• [Text]:

BEGIN

We’re not just talking about your mood. “In healthy skin, ceramides and other fatty acids, coat the skin cells and help to form the skin barrier, but when skin is lacking in those moisturising factors, the barrier is compromised and you’ll find that skin is more sensitive or reactive as a result,” says Dr Rajpar. “Many women might find that products that they’ve happily used in the past suddenly start irritating the skin as. its threshold for injury is much lower.”

If this is happening to you, he advocates simplifying your routine and avoiding anything that could be an irritant. “Use gentle cleansers, avoid over exfoliating and scale back the number of products you’re using. More products mean more ingredients, which means more potential for problems.”

END

• [Data]:
BEGIN

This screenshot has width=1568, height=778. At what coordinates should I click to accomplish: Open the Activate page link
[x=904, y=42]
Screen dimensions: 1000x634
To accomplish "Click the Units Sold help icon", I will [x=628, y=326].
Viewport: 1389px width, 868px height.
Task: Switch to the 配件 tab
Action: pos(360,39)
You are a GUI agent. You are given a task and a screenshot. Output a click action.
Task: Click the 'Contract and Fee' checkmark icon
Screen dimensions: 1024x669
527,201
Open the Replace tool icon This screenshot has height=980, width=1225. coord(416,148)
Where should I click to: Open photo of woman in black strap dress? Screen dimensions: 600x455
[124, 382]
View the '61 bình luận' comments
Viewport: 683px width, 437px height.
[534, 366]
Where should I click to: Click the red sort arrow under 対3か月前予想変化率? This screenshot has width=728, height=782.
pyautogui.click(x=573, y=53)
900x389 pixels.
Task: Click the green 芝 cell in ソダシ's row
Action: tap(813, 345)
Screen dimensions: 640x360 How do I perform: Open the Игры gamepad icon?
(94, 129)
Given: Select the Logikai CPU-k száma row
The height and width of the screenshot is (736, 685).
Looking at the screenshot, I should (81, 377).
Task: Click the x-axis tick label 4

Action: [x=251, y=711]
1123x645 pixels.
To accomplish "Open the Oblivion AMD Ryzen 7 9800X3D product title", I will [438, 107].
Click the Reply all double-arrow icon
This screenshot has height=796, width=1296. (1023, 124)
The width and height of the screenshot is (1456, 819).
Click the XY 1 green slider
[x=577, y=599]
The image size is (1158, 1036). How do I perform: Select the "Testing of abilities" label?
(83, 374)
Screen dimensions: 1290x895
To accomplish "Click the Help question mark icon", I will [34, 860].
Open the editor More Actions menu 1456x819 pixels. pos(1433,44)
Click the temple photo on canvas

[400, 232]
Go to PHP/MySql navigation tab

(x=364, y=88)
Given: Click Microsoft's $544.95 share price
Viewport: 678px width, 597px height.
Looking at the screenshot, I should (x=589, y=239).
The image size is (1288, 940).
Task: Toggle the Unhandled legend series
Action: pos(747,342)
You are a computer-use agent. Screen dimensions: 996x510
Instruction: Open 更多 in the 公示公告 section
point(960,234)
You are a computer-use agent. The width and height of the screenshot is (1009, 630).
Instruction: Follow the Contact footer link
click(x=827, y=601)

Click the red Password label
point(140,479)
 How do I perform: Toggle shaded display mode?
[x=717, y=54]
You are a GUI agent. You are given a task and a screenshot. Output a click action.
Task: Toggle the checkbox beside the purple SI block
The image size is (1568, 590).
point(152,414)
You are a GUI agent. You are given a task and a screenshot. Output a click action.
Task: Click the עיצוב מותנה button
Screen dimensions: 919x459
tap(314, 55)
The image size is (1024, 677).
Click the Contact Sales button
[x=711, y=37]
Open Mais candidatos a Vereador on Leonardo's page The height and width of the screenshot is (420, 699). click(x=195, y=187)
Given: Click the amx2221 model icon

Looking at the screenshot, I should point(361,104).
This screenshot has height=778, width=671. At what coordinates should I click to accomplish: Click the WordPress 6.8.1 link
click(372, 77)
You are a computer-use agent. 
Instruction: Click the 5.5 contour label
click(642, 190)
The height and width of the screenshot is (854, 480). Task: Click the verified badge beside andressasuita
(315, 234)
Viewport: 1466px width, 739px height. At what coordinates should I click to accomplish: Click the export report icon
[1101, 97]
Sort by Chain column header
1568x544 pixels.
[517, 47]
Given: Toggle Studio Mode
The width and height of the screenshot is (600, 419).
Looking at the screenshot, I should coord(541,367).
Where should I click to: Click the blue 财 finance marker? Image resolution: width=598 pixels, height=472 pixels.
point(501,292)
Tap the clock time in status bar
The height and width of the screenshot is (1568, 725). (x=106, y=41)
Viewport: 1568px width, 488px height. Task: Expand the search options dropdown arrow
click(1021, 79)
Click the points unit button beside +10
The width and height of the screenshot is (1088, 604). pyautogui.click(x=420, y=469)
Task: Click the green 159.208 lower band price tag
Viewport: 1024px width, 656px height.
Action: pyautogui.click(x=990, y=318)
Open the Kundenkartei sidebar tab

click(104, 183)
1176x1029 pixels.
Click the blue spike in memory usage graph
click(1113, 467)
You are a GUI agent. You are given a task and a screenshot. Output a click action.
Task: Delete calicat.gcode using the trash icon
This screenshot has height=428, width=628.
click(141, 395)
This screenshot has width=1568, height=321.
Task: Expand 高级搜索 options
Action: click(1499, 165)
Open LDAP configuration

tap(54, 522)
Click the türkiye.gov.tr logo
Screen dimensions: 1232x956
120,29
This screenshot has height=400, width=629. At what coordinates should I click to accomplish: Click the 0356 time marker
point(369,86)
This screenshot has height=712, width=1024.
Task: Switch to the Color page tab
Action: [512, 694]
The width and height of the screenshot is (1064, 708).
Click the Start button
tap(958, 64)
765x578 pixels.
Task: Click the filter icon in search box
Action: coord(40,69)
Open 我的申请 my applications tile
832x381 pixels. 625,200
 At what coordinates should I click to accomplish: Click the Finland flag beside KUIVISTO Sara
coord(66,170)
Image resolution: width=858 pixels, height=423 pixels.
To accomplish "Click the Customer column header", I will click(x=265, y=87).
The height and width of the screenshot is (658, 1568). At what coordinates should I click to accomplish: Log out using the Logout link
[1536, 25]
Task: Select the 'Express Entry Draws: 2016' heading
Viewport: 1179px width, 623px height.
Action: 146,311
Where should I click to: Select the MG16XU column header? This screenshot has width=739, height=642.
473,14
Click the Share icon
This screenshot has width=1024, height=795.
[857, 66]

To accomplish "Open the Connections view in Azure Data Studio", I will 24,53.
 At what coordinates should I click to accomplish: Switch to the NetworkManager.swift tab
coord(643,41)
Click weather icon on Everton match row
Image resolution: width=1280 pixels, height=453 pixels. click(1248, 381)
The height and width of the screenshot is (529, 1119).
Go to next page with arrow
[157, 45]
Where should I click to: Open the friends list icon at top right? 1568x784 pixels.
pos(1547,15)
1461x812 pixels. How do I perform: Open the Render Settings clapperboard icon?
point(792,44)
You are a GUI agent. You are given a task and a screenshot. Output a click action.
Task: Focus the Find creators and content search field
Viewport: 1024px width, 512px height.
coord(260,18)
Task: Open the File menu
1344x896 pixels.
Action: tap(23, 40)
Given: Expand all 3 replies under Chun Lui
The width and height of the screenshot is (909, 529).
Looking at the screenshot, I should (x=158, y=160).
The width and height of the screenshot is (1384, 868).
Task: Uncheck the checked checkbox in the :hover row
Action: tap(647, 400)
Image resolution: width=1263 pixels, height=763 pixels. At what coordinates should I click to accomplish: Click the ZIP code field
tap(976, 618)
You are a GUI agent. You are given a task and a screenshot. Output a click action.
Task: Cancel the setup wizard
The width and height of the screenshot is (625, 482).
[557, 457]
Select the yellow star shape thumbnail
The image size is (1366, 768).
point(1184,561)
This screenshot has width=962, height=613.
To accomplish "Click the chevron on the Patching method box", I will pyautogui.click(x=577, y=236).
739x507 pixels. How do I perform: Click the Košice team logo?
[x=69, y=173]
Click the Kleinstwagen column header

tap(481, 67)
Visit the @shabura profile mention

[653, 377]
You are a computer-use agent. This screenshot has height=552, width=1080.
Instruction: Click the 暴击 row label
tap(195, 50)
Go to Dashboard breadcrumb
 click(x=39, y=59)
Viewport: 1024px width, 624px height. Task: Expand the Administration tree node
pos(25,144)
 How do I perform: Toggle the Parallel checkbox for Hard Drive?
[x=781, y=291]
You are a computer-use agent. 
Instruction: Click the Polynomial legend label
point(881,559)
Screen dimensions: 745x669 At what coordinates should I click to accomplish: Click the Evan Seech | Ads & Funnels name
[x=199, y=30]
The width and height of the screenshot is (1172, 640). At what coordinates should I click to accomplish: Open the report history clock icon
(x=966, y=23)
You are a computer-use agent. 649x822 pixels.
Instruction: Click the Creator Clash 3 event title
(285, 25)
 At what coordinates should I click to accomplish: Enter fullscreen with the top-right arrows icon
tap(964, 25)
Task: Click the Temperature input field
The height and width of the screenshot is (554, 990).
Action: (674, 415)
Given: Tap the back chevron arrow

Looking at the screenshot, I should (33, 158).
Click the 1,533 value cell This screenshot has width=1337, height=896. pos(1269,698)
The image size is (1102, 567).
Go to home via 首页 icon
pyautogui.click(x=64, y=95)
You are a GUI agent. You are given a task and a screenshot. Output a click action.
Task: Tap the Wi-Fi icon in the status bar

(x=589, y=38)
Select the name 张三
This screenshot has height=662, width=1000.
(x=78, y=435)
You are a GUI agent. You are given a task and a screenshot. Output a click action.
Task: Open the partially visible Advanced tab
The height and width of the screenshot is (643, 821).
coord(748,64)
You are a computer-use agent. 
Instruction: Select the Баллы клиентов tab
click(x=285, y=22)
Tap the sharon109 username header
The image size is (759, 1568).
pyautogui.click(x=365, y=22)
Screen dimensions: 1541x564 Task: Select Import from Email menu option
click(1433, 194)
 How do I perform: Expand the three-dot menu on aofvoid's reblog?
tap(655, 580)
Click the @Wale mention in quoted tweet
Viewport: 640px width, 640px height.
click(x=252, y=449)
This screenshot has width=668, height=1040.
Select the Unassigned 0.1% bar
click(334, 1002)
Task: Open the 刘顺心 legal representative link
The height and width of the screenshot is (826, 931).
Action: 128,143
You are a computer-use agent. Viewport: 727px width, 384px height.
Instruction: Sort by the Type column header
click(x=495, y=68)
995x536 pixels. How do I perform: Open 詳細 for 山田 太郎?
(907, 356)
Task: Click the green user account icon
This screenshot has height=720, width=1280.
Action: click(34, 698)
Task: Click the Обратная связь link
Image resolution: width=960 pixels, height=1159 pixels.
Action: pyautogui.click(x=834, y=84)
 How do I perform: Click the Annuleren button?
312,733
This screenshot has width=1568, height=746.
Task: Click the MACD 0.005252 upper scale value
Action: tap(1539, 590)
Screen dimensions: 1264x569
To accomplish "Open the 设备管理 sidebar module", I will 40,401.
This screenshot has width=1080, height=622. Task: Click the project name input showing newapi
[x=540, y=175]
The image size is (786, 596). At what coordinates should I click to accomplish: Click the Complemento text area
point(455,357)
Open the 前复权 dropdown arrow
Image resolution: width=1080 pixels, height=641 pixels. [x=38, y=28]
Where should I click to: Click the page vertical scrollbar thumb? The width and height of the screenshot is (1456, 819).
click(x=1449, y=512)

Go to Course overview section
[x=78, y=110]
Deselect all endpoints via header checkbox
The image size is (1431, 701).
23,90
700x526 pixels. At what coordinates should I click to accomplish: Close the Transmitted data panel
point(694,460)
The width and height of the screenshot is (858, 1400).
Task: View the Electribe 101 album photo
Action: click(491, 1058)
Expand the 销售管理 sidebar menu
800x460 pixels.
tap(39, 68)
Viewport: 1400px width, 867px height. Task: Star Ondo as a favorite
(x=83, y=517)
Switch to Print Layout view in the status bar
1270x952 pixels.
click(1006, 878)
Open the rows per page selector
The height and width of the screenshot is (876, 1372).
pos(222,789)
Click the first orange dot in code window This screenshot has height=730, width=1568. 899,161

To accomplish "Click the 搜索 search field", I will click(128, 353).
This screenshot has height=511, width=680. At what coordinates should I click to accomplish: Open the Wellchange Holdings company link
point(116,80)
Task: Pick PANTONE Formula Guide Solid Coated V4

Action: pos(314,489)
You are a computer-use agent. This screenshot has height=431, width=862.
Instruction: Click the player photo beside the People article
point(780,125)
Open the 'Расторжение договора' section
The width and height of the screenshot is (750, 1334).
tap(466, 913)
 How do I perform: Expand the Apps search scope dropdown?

END

• [Requirement]:
Continue the text above on sensitive skin and the weakened skin barrier, starting right after its last sentence.

• [Output of the task]:
IT’S IN YOUR BONES

You might think that even if your skin is giving up the ghost, at least your bones are underneath it all as a strong foundation. Sadly, that’s not true. You might have worried about post-menopausal bone density and being more prone to breaking a leg or a hip, but it seems you also need to worry about your jaw. “If we look at men and women, the facial skeleton ages at a similar rate until you hit around 50 when we see an accelerated rate of ageing in women in the lower face due to a loss of bone mass,” says Dr Rajpar. “There is more bone loss with low oestrogen after the menopause and some bones — including those in the lower face — seem more prone than others to density loss.” The result can be jowliness and heaviness in the lower face. Judiciously placed filler can help to counteract this, as can other skin-tightening treatments, or procedures such as thread lifts.

SPOT THE DIFFERENCE

Just as not all teenagers will get acne at puberty, so not all perimenopausal or menopausal women will suffer this condition. But if you do, you’re not alone. The mechanism behind why it happens is not clearly understood, although there is one theory that the drop in oestrogen means that testosterone, one of the hormones associated with acne, is relatively higher.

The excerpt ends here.